Biotechnology Food: From the Lab to a Debacle
By Kurt Eichenwald, Gina Kolata and Melody Petersen
In late 1986, four executives of the Monsanto Company, the leader in agricultural biotechnology, paid a visit to Vice President George Bush at the White House to make an unusual pitch.
Although the Reagan administration had been championing deregulation across multiple industries, Monsanto had a different idea: the company wanted its new technology, genetically modified food, to be governed by rules issued in Washington and wanted the White House to champion the idea.
"There were no products at the time," Leonard Guarraia, a former Monsanto executive who attended the Bush meeting, recalled in a recent interview. "But we bugged him for regulation. We told him that we have to be regulated."
Government guidelines, the executives reasoned, would reassure a public that was growing skittish about the safety of this radical new science. Without such controls, they feared, consumers might become so wary they could doom the multibillion-dollar gamble that the industry was taking in its efforts to redesign plants using genes from other organisms including other species.
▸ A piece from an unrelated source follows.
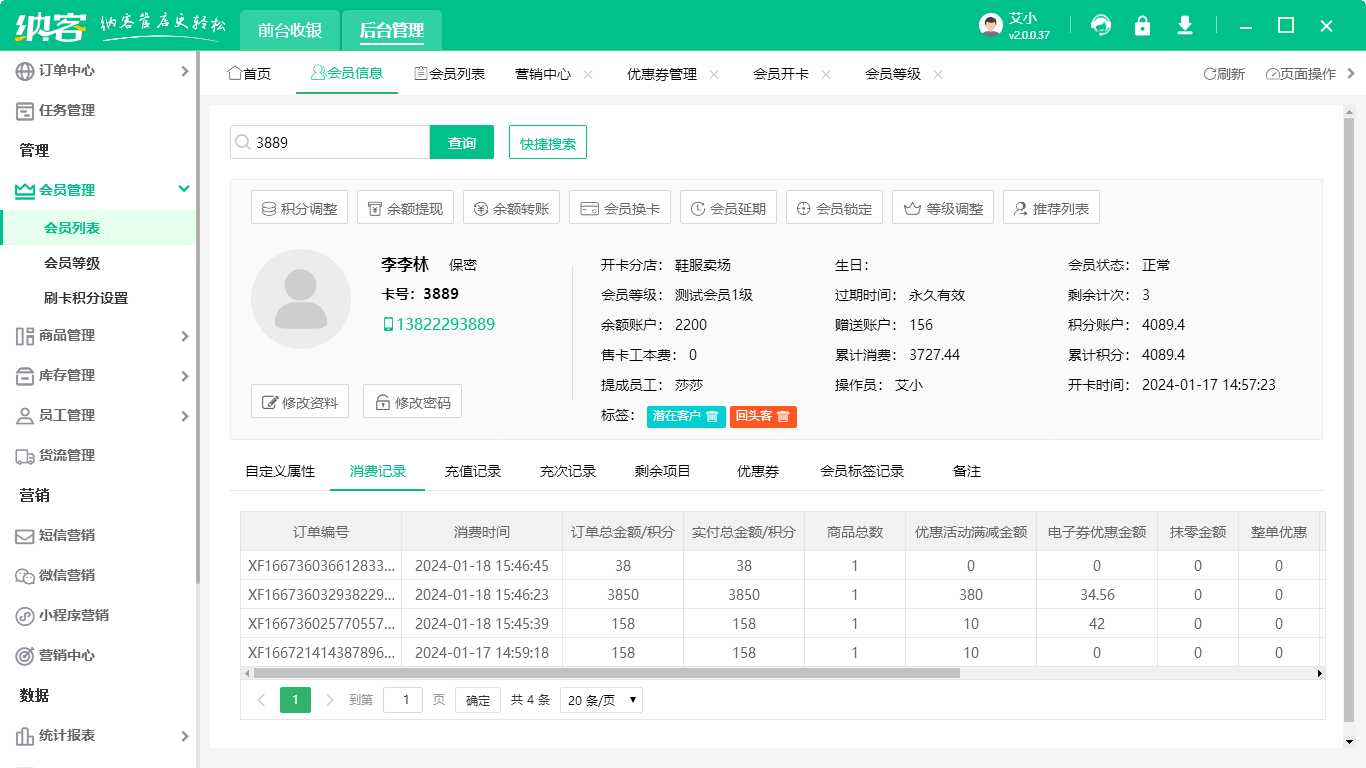Click the 修改资料 edit profile button

pyautogui.click(x=299, y=401)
In the weeks and months that followed, the White House complied, working behind the scenes to help Monsanto long a political power with deep connections in Washington get the regulations that it wanted.
It was an outcome that would be repeated, again and again, through three administrations. What Monsanto wished for from Washington, Monsanto and, by extension, the biotechnology industry got. If the company's strategy demanded regulations, rules favored by the industry were adopted. And when the company abruptly decided that it needed to throw off the regulations and speed its foods to market, the White House quickly ushered through an unusually generous policy of self-policing.
Even longtime Washington hands said that the control this nascent industry exerted over its own regulatory destiny through the Environmental Protection Agency, the Agriculture Department and ultimately the Food and Drug Administration was astonishing.
"In this area, the U.S. government agencies have done exactly what big agribusiness has asked them to do and told them to do," said Dr. Henry Miller, a senior research fellow at the Hoover Institution, who was responsible for biotechnology issues at the Food and Drug Administration from 1979 to 1994.
The outcome, at least according to some fans of the technology? "Food biotech is dead," Dr. Miller said. "The potential now is an infinitesimal fraction of what most observers had hoped it would be."